Aim of the task: Filter the entries and keep only the lines where the string "dropdown" appears.

─── Material provided ───

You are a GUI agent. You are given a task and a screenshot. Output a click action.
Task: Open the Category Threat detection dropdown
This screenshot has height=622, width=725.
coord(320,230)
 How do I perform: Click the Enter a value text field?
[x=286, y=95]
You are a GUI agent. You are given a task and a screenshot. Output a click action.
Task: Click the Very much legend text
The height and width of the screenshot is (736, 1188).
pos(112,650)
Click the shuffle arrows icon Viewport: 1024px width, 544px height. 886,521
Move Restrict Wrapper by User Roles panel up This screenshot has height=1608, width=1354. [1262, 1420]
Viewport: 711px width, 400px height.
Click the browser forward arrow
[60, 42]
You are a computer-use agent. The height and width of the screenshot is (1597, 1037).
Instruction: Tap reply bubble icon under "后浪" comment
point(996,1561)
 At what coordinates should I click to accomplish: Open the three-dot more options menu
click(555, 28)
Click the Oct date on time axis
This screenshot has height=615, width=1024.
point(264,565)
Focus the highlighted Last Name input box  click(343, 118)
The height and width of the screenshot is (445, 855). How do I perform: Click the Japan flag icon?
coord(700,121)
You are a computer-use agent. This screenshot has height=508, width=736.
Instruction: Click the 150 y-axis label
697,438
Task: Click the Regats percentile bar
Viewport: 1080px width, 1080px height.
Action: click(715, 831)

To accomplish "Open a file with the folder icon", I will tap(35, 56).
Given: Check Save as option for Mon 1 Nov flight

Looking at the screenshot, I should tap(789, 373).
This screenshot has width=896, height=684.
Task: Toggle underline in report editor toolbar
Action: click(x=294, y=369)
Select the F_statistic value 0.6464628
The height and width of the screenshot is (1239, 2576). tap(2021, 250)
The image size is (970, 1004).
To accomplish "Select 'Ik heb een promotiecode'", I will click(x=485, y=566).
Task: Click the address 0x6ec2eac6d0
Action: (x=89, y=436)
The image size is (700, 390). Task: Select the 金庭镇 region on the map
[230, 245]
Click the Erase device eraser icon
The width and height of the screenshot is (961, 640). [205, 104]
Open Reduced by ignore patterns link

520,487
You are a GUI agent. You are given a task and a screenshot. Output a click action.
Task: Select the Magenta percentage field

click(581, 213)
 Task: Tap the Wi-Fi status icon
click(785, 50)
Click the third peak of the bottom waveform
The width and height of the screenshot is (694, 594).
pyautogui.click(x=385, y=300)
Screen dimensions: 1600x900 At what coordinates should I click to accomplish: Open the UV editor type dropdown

───

Exercise output:
Task: Open the Category Threat detection dropdown
Screen dimensions: 1600x900 At what coordinates should I click to accomplish: Open the UV editor type dropdown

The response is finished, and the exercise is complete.